Qwilleran chuckled at the remark. The architectural firm was a Cincinnati outfit specializing in small theater design, and the “tough baby” was Alacoque Wright, a flighty young woman he had dated Down Below before she eloped with an engineer. He resumed his walk, marveling at the quirks of fate and anticipating a reunion with Cokey.
The three blocks of Main Street that constituted downtown Pickax were unique. In its heyday the town had been the hub of the mining and quarrying industry in the county, and all commercial buildings were constructed of stone. What made the cityscape unusual was the design of the stores and office buildings, which masqueraded as mi
niature castles, temples, fortresses and monasteries, reflecting the flamboyant taste of nineteenth-century mining tycoons.

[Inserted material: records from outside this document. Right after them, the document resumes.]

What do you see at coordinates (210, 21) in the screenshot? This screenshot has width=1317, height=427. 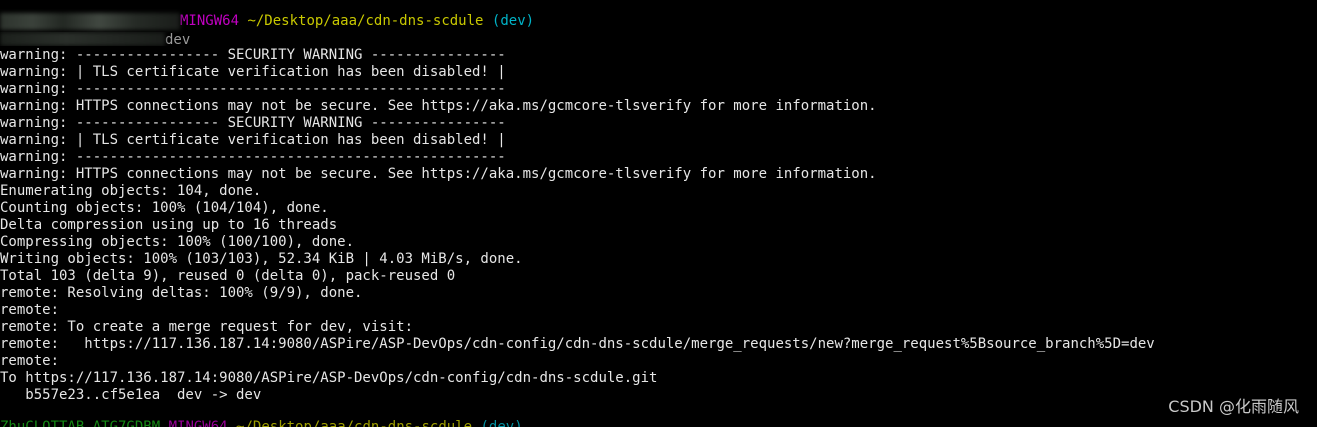 I see `prompt-mingw: MINGW64` at bounding box center [210, 21].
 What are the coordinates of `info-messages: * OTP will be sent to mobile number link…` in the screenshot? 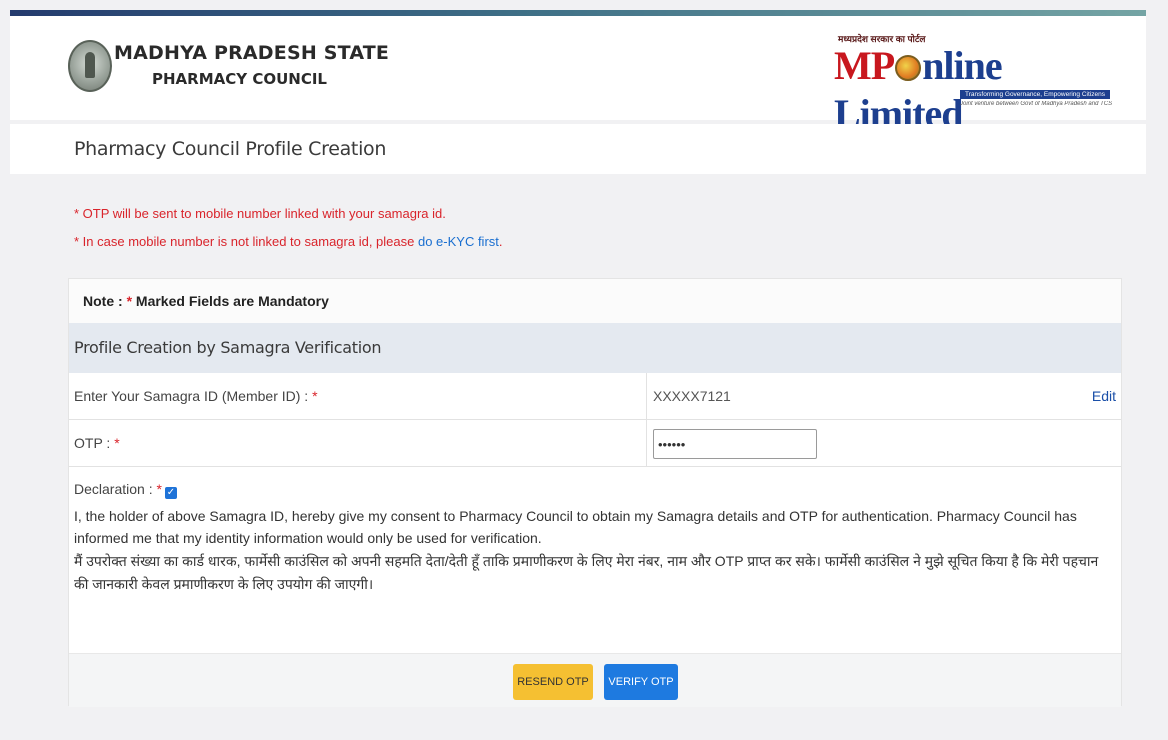 It's located at (288, 233).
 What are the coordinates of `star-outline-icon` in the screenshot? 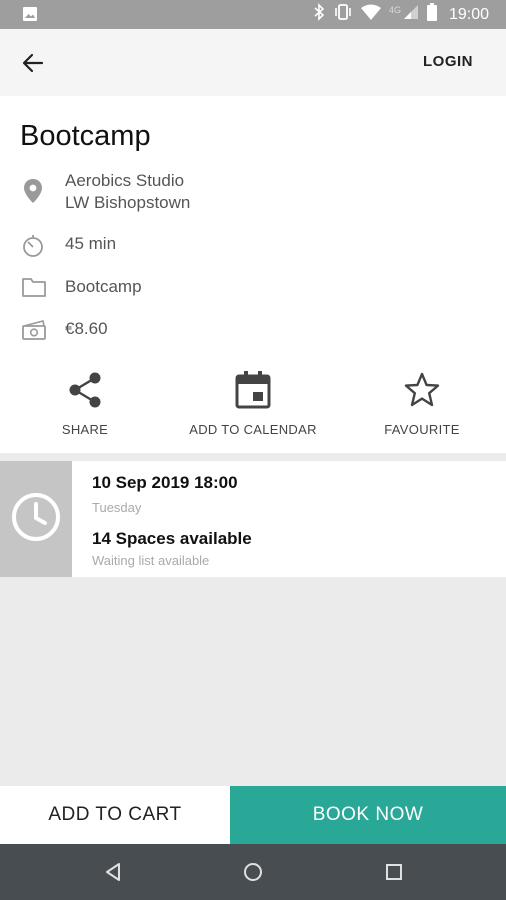 It's located at (422, 390).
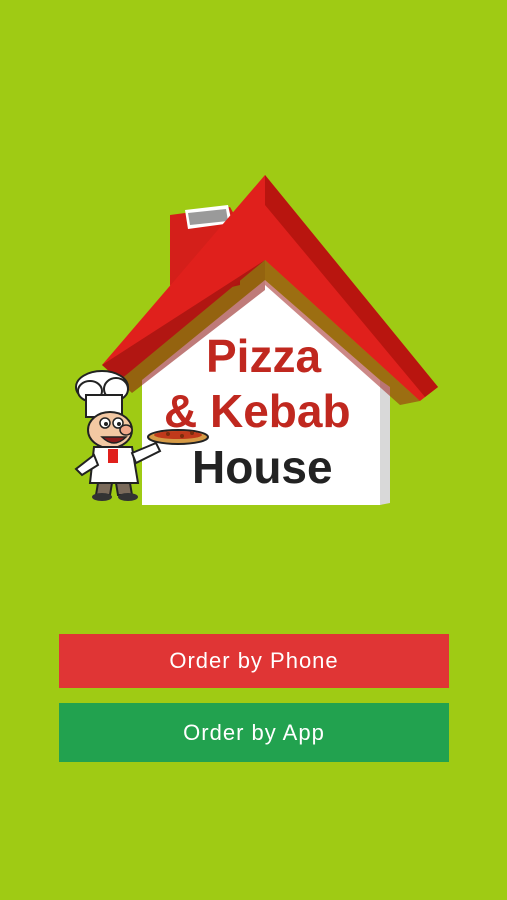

Walking past the public library (housed in a Greek temple), Qwilleran automatically looked for Polly Duncan’s cranberry-red car in the parking lot. In front of the lodge hall (a small-scale Bastille) a volunteer shaking a canister for the “Save Our Snakes” fund flashed an irresistible smile, and he donated a dollar. As he passed Scottie’s Men’s Shop (a Cotswold cottage) a young woman breezed out of the store with her hair flying, her shoulder bag flying, and yards of skirt flying. It was Hixie Rice, the exuberant advertising manager of the new Moose County newspaper. She had been his neighbor Down Below, and he had been instrumental in bringing her to Pickax.
“Hi, Qwill!” she trilled.
“Morning, Hixie. How’s it going?”
“Like you wouldn’t believe! I sold Scottie a double spread for the opener, and he signed a twenty-six-week contract. Even that weird bookstore took a quarter page. And today I’m lunching at the country club with three bankers! Nigel Fitch is charming, and his sons are adorable, especially the one with a moustache. Too bad they’re all married.”
“I didn’t know that made much difference to you.”
“Forget my lurid past Down Below,” she said with an airy gesture. “In Pickax I’m totally discreet. I’ve given up married men, cigarettes, and high heels. I bought seven pairs of skimmers at Lanspeak’s, and I skim everywhere. What are you doing for dinner tonight? I’ll buy.”
“Sorry, Hixie, but I’ve got a date.”
“Okay. Catch you later.” She skimmed across Main Street in the middle of the block, dodging cars, vans, and pickups with deft footwork, throwing kisses to the drivers who whistled in appreciation or honked horns in annoyance.
Qwilleran headed for the bookstore that Hixie called weird. For once she had not exaggerated. It literally crouched on the backstreet behind Lanspeak’s department store. Rough stones were piled up to simulate a grotto, and the stone was feldspar; on a sunny day it glittered like the front of a burlesque house. Hanging alongside the front door was a weathered sign, almost illegible: EDD’S EDITIONS. In the grimy front window were old books with drab covers, and one drooping potted plant.